··· 提示された文章 ···

自分たちが作ったものを再現でなく“表現”できる

 リスクヘッジの観点でも横山はLiveに厚い信頼を置く。

 「僕は2016年製のMacBook Proを使っているのですが、Live自体がトラブルを起こしたことは一度も無いです。各機能へアクセスする階層が深いとトラブル・シューティングがしにくいですけど、Liveは目で見えるところで完結しているので、エラーの原因が分かりやすいですよね。例えば、パッドを押して曲が再生されなかったのは、ロケーターとトラックの頭が離れていたせいだ、とか。だからLiveはリスクヘッジの意味でも良いですね。楽曲を作っているときにも感じるのですが、ミュージシャン目線で作られたDAWだということがよく分かります。バッファー・サイズは一番大きい2,048サンプルに設定しています。クリックを曲ごとにオーディオで作っていて、ほかのパートと同じ時間軸で動くからバッファー・サイズを変えてもずれないんです。オーディオ・データは全部内蔵SSDに入れています。オーディオ・トラックを走らせるだけならCPUの負荷は0~1%なので、本当に安心です」

··· データ抜粋 ···

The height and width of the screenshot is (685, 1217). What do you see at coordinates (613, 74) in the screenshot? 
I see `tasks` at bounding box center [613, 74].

···

- [問題の要件]:
提示された文章によると、横山はバッファー・サイズを何サンプルに設定していますか?

- [課題への回答]:
一番大きい2,048サンプルに設定しています。